Except for the pictures, write out all the records that follow exactly.

-------- The records --------

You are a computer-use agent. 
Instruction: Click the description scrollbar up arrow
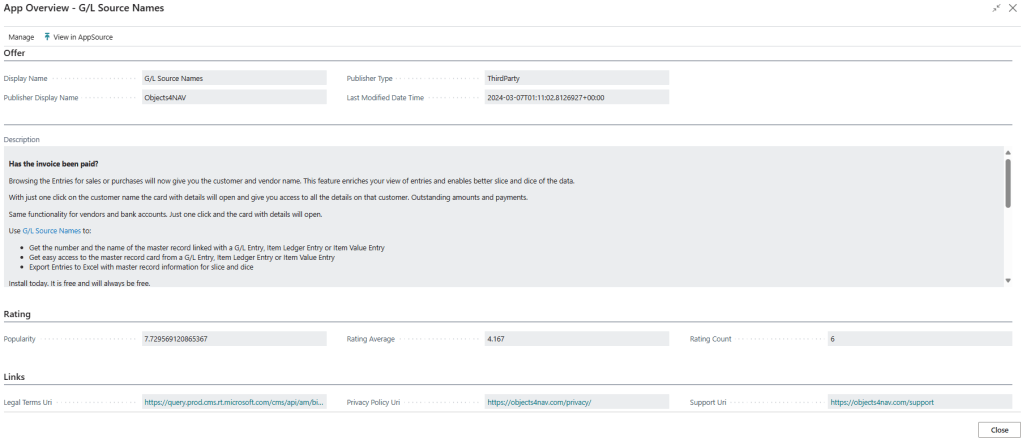click(1008, 153)
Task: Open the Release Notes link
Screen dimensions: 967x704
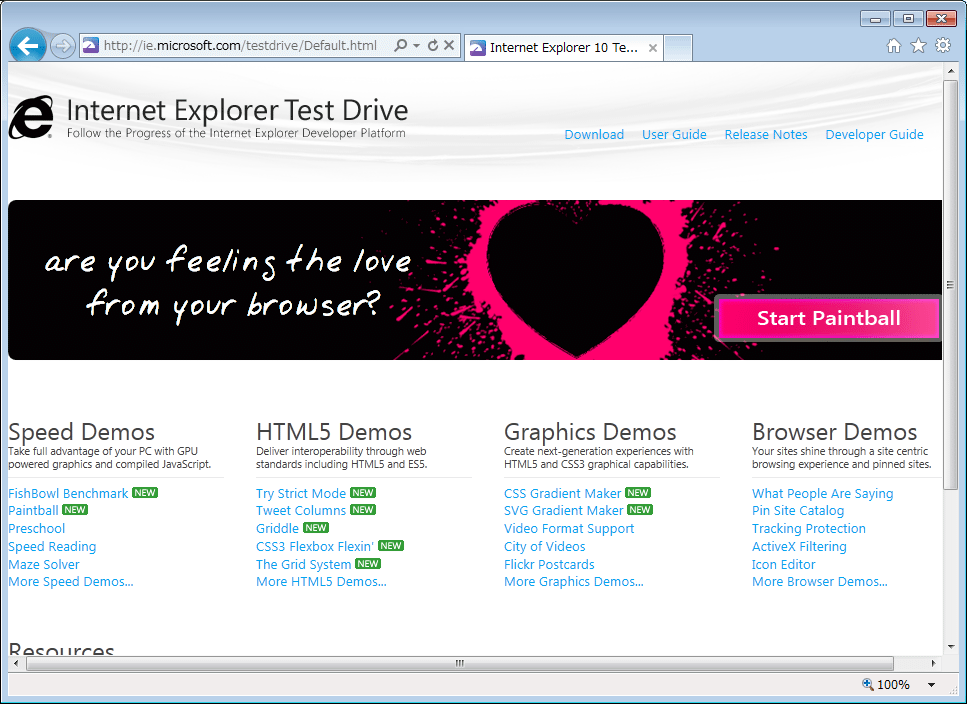Action: coord(766,134)
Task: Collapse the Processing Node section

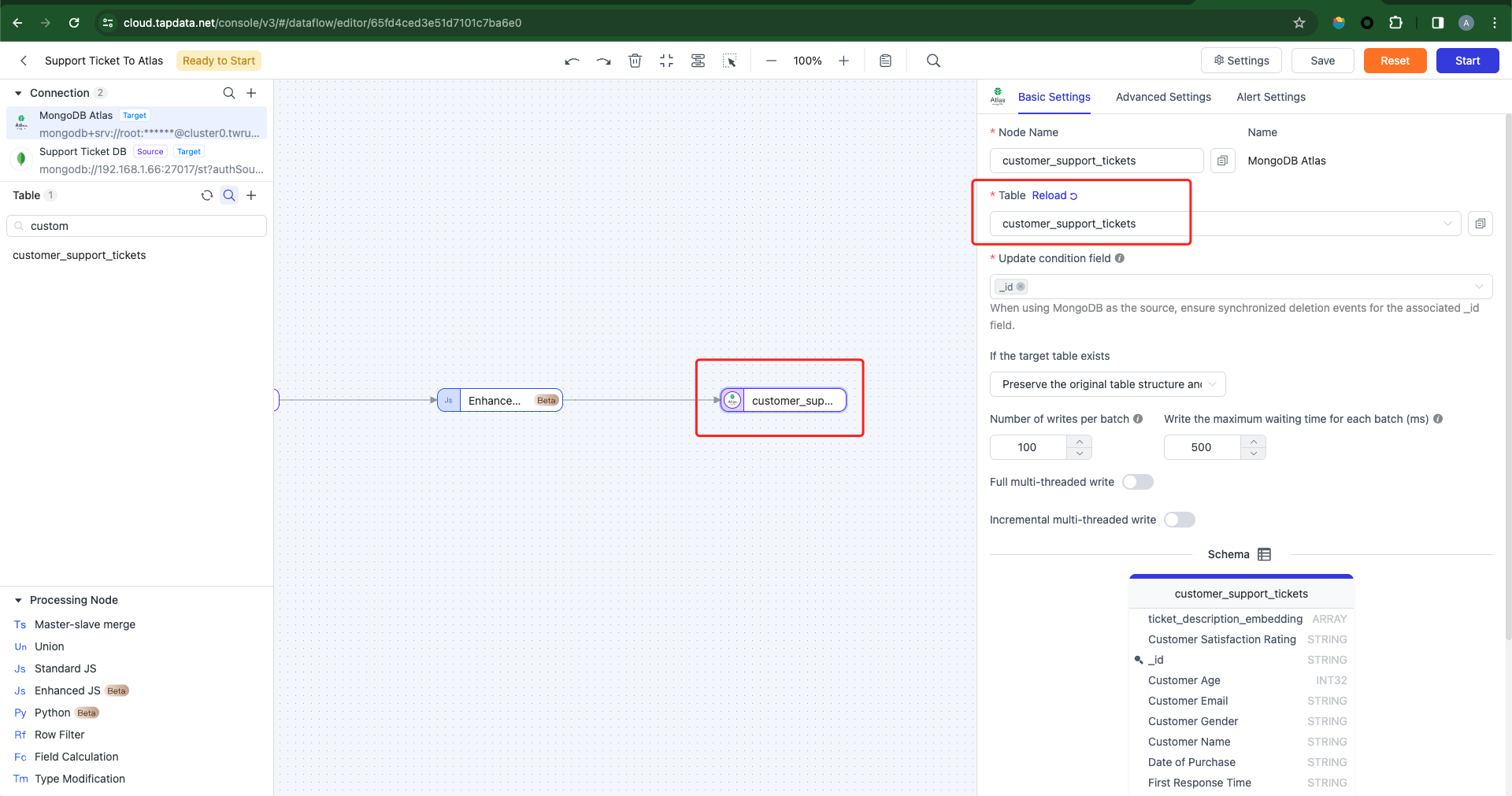Action: click(x=18, y=600)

--------

▶ **Answer for the task**
You are a computer-use agent. 
Instruction: Click the description scrollbar up arrow
click(1008, 153)
Task: Open the Release Notes link
Screen dimensions: 967x704
Action: coord(766,134)
Task: Collapse the Processing Node section

Action: click(x=18, y=600)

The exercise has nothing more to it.